De Korte Muziekterminologische Gids

Muziek is (de representatie van) geluid, voortgebracht met de intentie in alle waarnemers een vooraf bepaalde psychische toestand teweeg te brengen.

Zunqre, 1885
verbeteringen welkom

Zeer abstracte inleiding

Deze inleiding is zeer abstract, en bahandelt een aspect van muziek waar nooit over gesproken wordt. Ze dient om de begrippenwereld van de muziek te verbinden met het fysische. Dit sluit aan bij de doelstelling al het geïntroduceerde materiaal te bouwen op bekend veronderstelde feiten (en het voorafgaande).

fig. 1. Spectral Analysis of Dvorak's Hero's song

Muziek heeft 2 apart van elkaar te onderscheiden kenmerken: de geluidskwaliteit en de geluidskwantiteit. (hier is geen standaardterminologie voor)

De kwaliteit uit zich in de kenmerken van de klank, de kwantiteit is de manier waarop die kwaliteiten elkaar opvolgen.

de term kwantiteit is bovendien extra goed gekozen omdat de veranderingen in klank meestal in regelmatige tijdsquanta gerangschikt zijn.

Die regelmatigheid is mooi te zien in de weergave van het audiospectrum van een fragment uit Dvorak's (vergeef ontbrekend dakje) Heldenlied (fig. 1). De horizontale as geeft de kwantiteit (tijdsverloop) weer, de verticale as de kwaliteit (intensiteit van elke frequentie).
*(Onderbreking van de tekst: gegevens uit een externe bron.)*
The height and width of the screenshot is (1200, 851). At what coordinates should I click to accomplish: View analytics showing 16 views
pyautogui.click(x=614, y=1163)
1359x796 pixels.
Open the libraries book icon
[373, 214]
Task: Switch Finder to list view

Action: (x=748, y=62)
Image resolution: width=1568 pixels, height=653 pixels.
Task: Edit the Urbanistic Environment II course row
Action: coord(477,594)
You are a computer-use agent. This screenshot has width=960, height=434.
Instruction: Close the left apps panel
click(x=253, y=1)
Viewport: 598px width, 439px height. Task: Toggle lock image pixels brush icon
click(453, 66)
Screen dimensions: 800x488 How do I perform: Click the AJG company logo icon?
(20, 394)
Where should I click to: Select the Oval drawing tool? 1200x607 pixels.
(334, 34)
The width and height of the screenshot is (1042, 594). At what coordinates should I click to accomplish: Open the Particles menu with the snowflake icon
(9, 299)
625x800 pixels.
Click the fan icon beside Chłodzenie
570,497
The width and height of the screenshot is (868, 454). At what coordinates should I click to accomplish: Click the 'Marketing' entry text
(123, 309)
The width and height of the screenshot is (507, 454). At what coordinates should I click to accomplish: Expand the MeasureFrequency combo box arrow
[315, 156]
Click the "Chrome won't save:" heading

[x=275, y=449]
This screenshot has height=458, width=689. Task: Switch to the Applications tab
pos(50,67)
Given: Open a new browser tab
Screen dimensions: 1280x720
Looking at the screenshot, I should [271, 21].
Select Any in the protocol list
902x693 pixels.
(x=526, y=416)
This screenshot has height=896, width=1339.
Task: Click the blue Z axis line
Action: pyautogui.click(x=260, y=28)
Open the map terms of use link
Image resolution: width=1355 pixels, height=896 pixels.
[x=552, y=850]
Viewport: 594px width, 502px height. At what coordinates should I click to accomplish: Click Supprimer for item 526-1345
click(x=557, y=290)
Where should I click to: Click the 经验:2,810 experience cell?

De toegevoegde verticale lijnen accentueren diverse duidelijke regelmatigheden..

In een notenbalk worden bepaalde aspecten van de kwaliteit - voornamelijk frequentie - "uitgezet" tegen de tijd - verdeeld in segmenten met gequantificeerde tijdsduur.




Toonhoogte

Een van de meest in het oog (gehoor) springende onderdelen van muziek is de melodie. Een melodie bestaat uit opvolgingen van tonen in een bepaald ritme (zie ritme). Tonen hebben een bepaalde frequentie, die wordt weergegeven dmv de plaatsing van een noot - de representatie van een toon - op de notenbalk: hoe hoger het "bolletje" - de kop -geplaatst is, hoe groter de frequentie van de toon.

Als de frequentie van een toon "groot" is, spreekt men van een hoge toon, bij kleinere frequenties zijn de tonen laag. De relatie tussen twee toonhoogten noemt men een interval.

Een interval wordt gedefiniëerd door 2 dingen. het fysieke verschil in frequentie - uitgedrukt in (halve) toonsafstanden - en het abstracte verschil in toongeslacht.

De kleinste eenheid van frequentieverschil is de halve toonsafstand, een fysieke factor twaalfdemachtswortel van twee (=1.0595...) verschil.
(Op een toetsinstrument liggen naast elkaar gelegen toetsen een halve toonsafstand uit elkaar, waarbij de zwarte toetsen tussen de witte toetsen liggen.)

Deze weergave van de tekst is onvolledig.